Word and element locating data
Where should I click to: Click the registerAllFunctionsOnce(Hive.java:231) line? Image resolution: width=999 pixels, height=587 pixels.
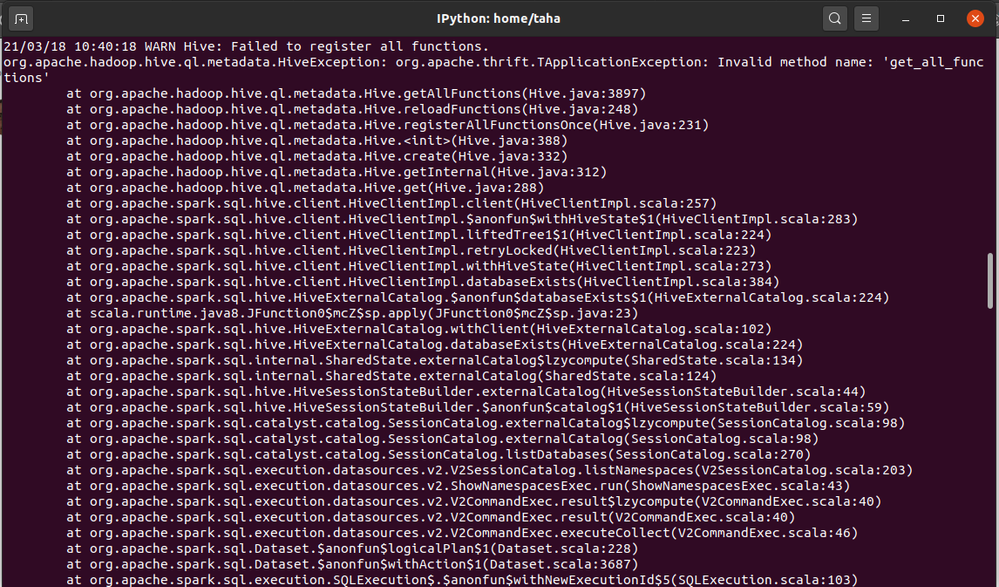coord(387,125)
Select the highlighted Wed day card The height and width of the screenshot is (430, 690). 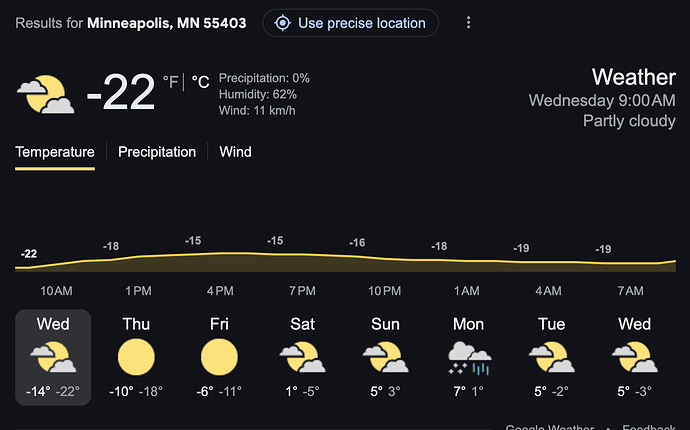click(53, 357)
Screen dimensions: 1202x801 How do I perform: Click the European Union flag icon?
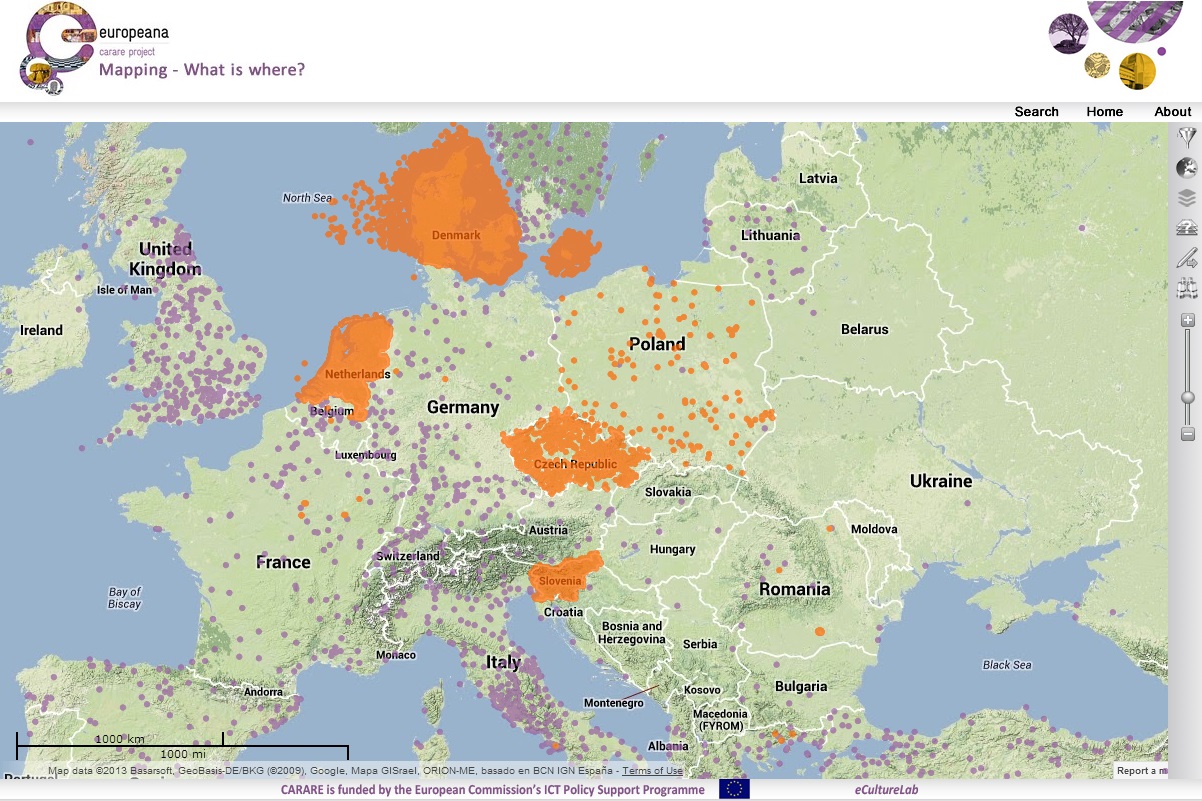tap(734, 789)
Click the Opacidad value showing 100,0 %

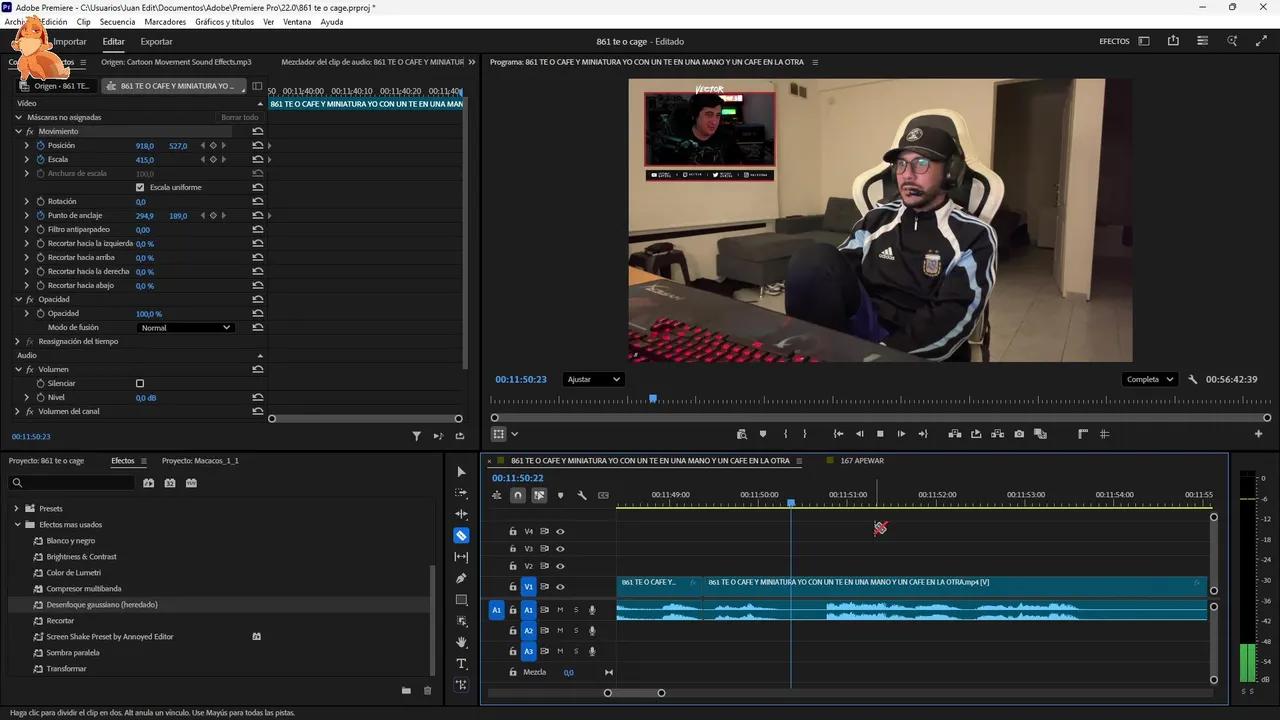(x=148, y=313)
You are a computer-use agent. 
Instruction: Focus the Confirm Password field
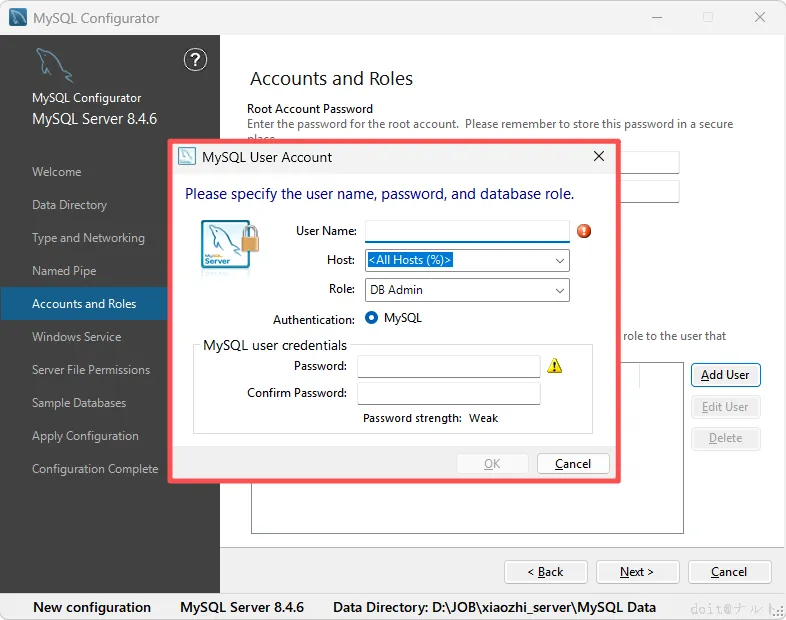448,393
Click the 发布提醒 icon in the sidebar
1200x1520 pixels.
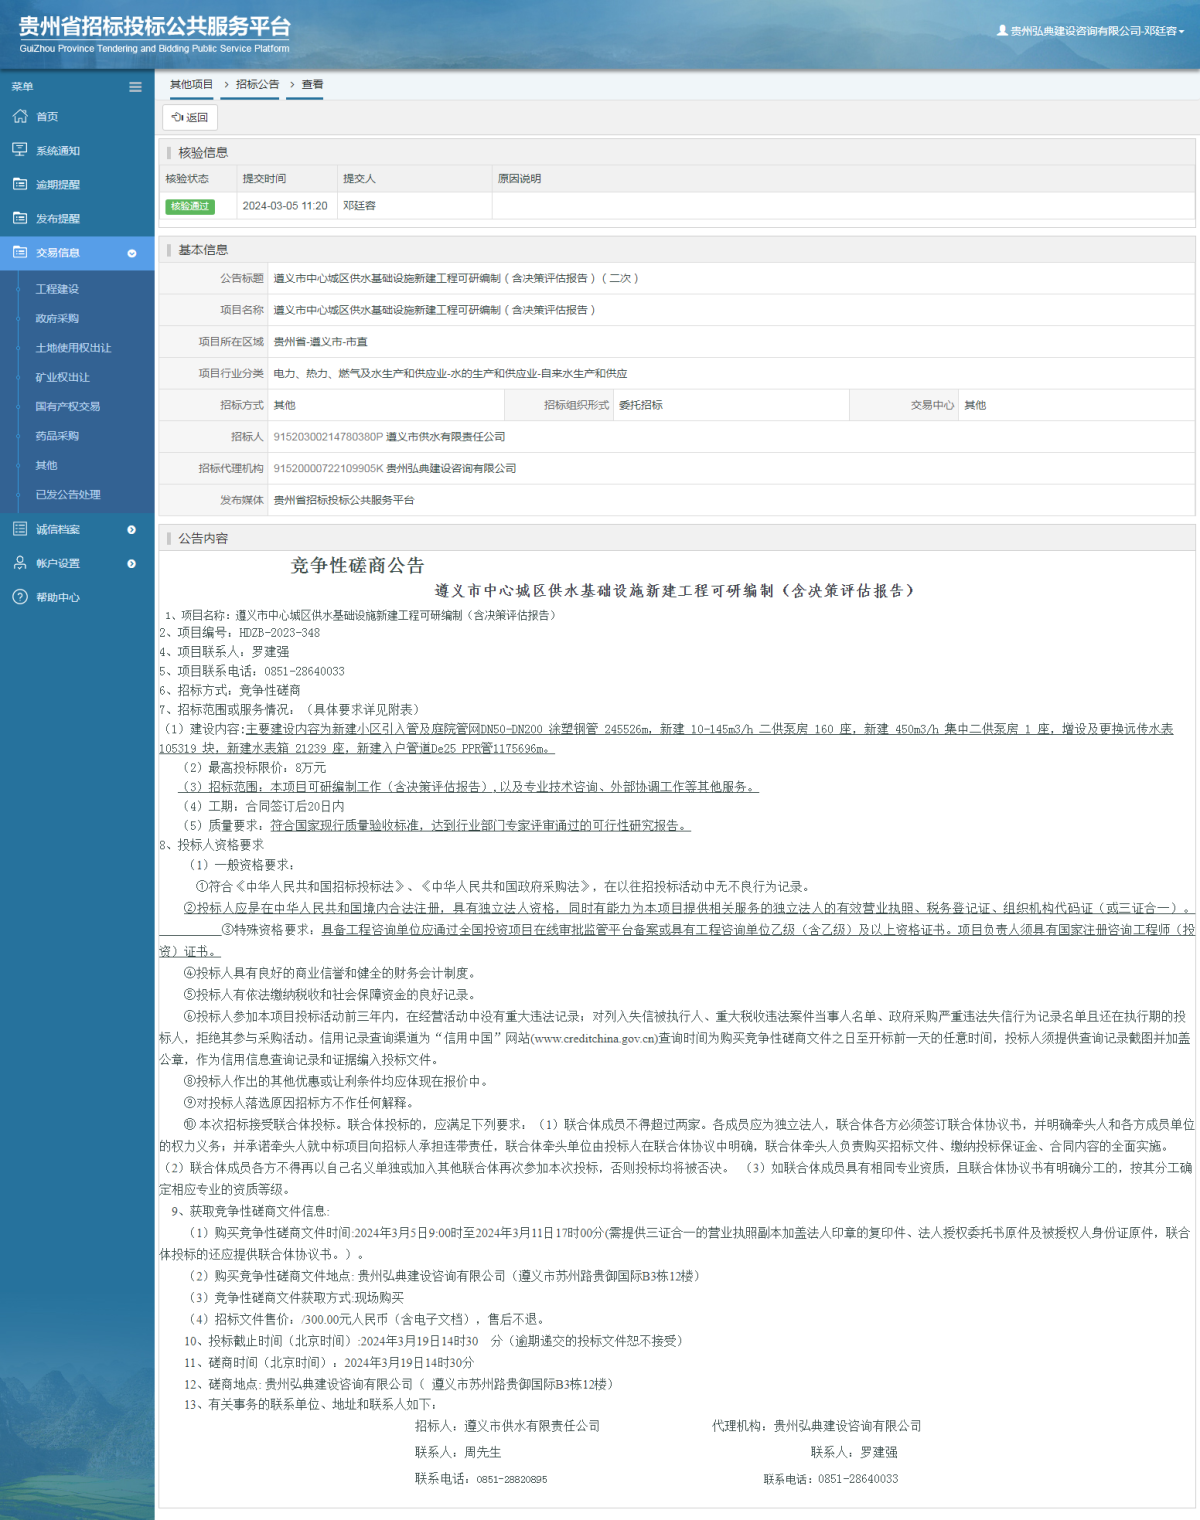21,218
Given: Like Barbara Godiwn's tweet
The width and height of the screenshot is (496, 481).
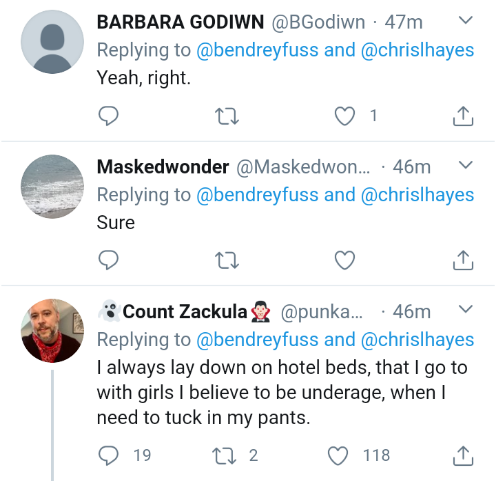Looking at the screenshot, I should click(345, 116).
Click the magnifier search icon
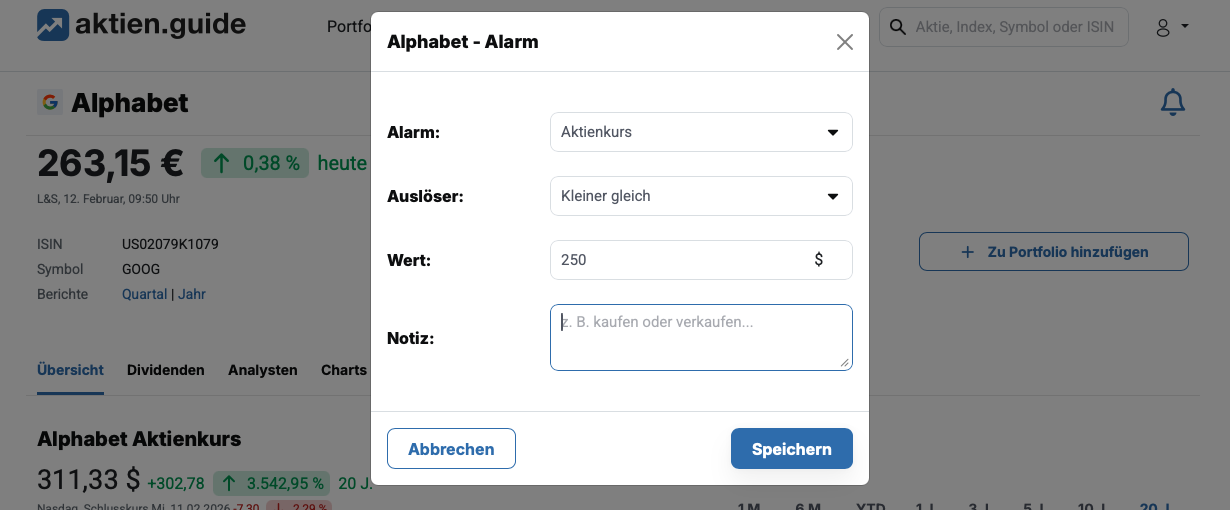 [897, 27]
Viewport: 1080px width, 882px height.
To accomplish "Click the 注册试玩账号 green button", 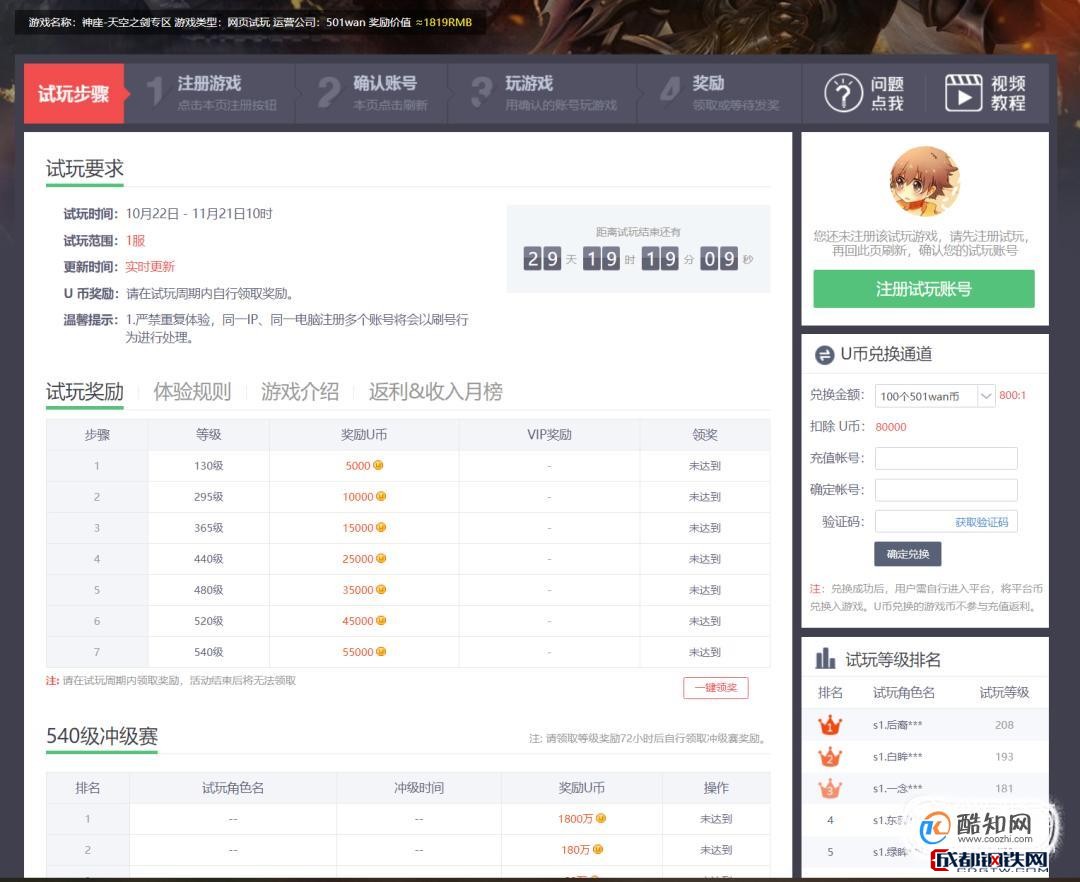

_Objective_. Arrange the lines between the one holding "Viewport: 1080px width, 882px height." and the end of the items, inclusive, as a numbered list, dropping any blank lines. Leave the pictures out of your answer.

_Correct response_.
1. Viewport: 1080px width, 882px height.
2. To accomplish "Click the 注册试玩账号 green button", 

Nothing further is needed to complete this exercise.